**Document section**

#####

Richard Hayes, 40, sent 16 letters containing the powder to the offices and home addresses of MPs, MEPs and local councillors over a three-year period.
Exeter Crown Court heard one politician went to hospital after opening a package and the accident and emergency ward was put into "lockdown" while the powder was analysed.
Staff were quarantined in constituency offices on other occasions, with police in protective suits called in to deal with packages sent by Hayes.
One local councillor who received one of his letters decided not to stand for re-election to protect herself and her young children.
The white powder inside each of the packages was found to be a harmless mix of flour, protein powder and bicarbonate of soda.
Hayes committed the offences between 2011 and 2014 but was not caught until 2018, when he was cautioned for harassing a former partner.

#####

**Required tasks**
a – List every ingredient that the news report about the powder letters gives for the white powder.
b – Swap "quarantined" for "isolated" and write out the news report about the powder letters, starting with "Richard Hayes, 40, sent" and going on through "her young children.".

#####

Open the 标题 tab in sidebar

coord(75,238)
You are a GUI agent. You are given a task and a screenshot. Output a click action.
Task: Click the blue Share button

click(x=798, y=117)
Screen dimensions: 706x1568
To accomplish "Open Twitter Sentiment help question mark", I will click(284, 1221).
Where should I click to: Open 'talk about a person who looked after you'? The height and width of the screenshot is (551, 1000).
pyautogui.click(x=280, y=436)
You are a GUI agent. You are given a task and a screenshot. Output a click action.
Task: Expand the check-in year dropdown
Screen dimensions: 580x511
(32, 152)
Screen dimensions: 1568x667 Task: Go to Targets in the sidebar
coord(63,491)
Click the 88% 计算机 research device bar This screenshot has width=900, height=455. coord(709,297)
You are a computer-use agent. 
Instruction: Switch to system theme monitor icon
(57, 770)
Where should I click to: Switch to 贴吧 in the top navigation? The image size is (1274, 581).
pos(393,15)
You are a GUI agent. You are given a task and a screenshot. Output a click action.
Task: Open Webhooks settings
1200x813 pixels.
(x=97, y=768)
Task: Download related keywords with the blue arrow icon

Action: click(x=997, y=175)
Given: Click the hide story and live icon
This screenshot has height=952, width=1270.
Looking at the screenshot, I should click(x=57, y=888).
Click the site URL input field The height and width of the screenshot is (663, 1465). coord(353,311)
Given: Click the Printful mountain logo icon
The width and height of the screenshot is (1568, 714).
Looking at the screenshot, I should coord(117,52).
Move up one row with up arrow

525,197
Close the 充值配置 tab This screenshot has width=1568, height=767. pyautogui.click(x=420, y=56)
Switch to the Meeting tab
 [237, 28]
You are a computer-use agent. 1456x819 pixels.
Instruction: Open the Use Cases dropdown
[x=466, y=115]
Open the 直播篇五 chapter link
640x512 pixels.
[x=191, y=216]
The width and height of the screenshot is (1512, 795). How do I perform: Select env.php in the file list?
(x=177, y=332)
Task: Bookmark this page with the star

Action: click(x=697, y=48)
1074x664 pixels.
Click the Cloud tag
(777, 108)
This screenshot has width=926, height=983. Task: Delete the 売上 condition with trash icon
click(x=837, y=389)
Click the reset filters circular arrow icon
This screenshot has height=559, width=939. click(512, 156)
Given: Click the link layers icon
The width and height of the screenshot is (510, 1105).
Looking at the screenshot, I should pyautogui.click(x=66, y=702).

#####

**Exercise responses**
a –
- Flour
- Protein powder
- Bicarbonate of soda

b –
Richard Hayes, 40, sent 16 letters containing the powder to the offices and home addresses of MPs, MEPs and local councillors over a three-year period.
Exeter Crown Court heard one politician went to hospital after opening a package and the accident and emergency ward was put into "lockdown" while the powder was analysed.
Staff were isolated in constituency offices on other occasions, with police in protective suits called in to deal with packages sent by Hayes.
One local councillor who received one of his letters decided not to stand for re-election to protect herself and her young children.